# Location  Of  Thermostats



## north star (Jan 26, 2018)

*& = = + = = &*

*Can someone please provide the Code \ Standard and*
*Section(s) that govern the location of Thermostats*
*on new construction ?*

*Thank you !*

*& = = + = = &*


----------



## Francis Vineyard (Jan 26, 2018)

The energy code in chapter 4 (section depends on year) addresses thermostatic control of zones

For the thermostat itself refer to the manufacturer installation guidelines.

*C303.2 Installation. *All materials, systems and equipment shall be installed in accordance with the manufacturer’s installation instructions and the _International Building Code_.


----------



## mtlogcabin (Jan 26, 2018)

G2437.2   IMC910.2  IFGC 609.2
 Thermostat.

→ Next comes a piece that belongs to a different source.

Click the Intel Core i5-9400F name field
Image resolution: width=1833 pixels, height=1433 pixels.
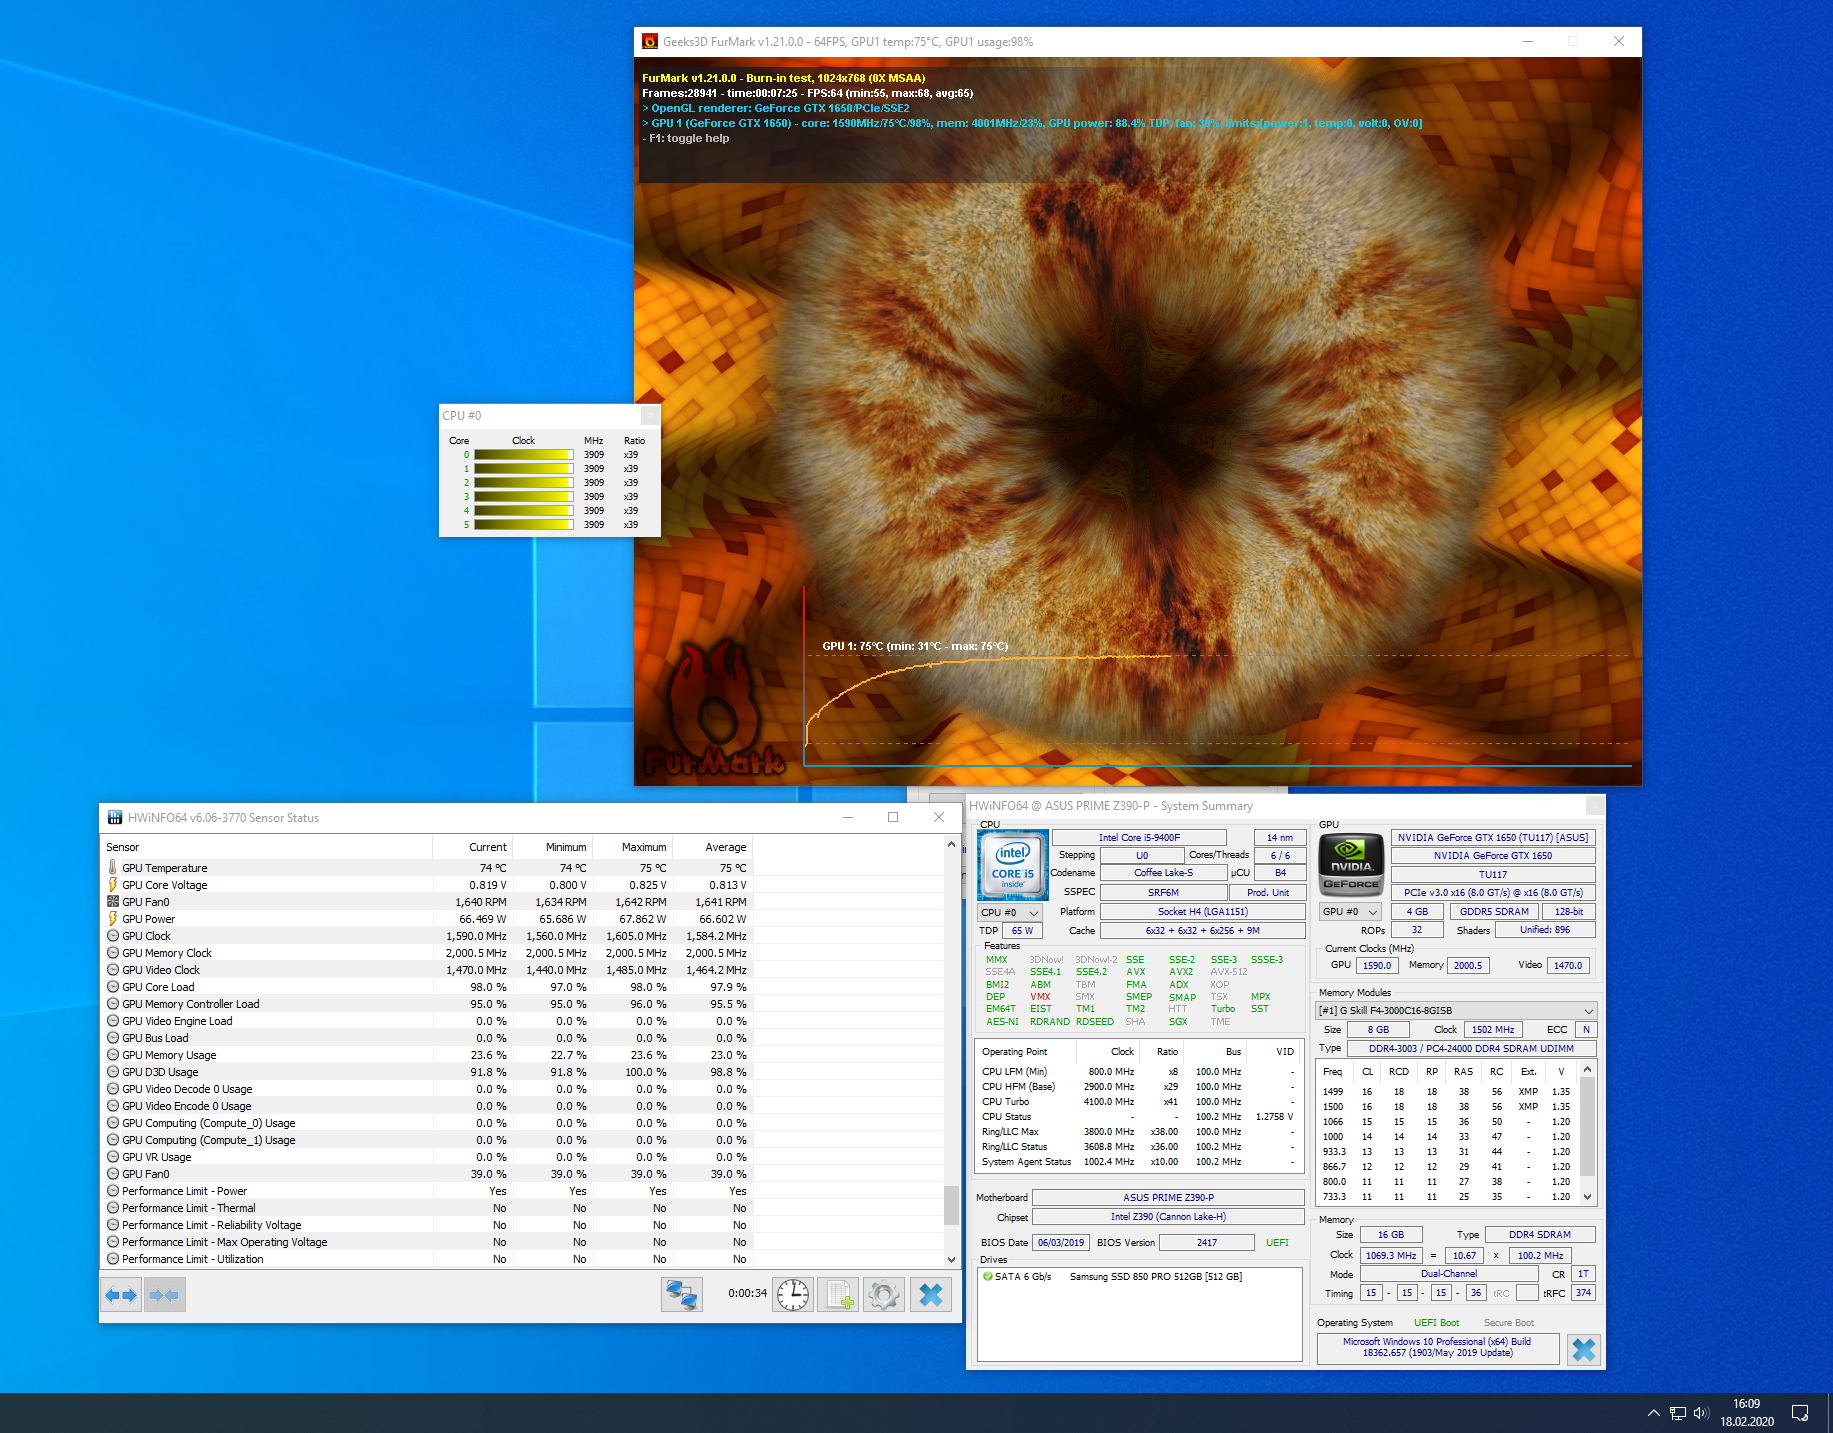[x=1138, y=838]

The controlling thermostat for a floor furnace shall be located within the same room or space as the floor furnace or shall be located in an adjacent room or space that is permanently open to the room or space containing the floor furnace.

48" maximum above finished floor for accessibility

Don't place it where the sun will shine on it, or next to a window or it will be exposed to a heat or cooling source (register)


----------



## classicT (Jan 26, 2018)

Depending upon occupancy, within ADA/A117.1 reach ranges.


----------



## ADAguy (Jan 26, 2018)

"Easter" never indicated that, did he (smiling) as usual, "It depends".

Also, clear floor space for approach.


----------



## north star (Jan 26, 2018)

*$ ~ $*

Much Thanks"  to all for your invaluable input !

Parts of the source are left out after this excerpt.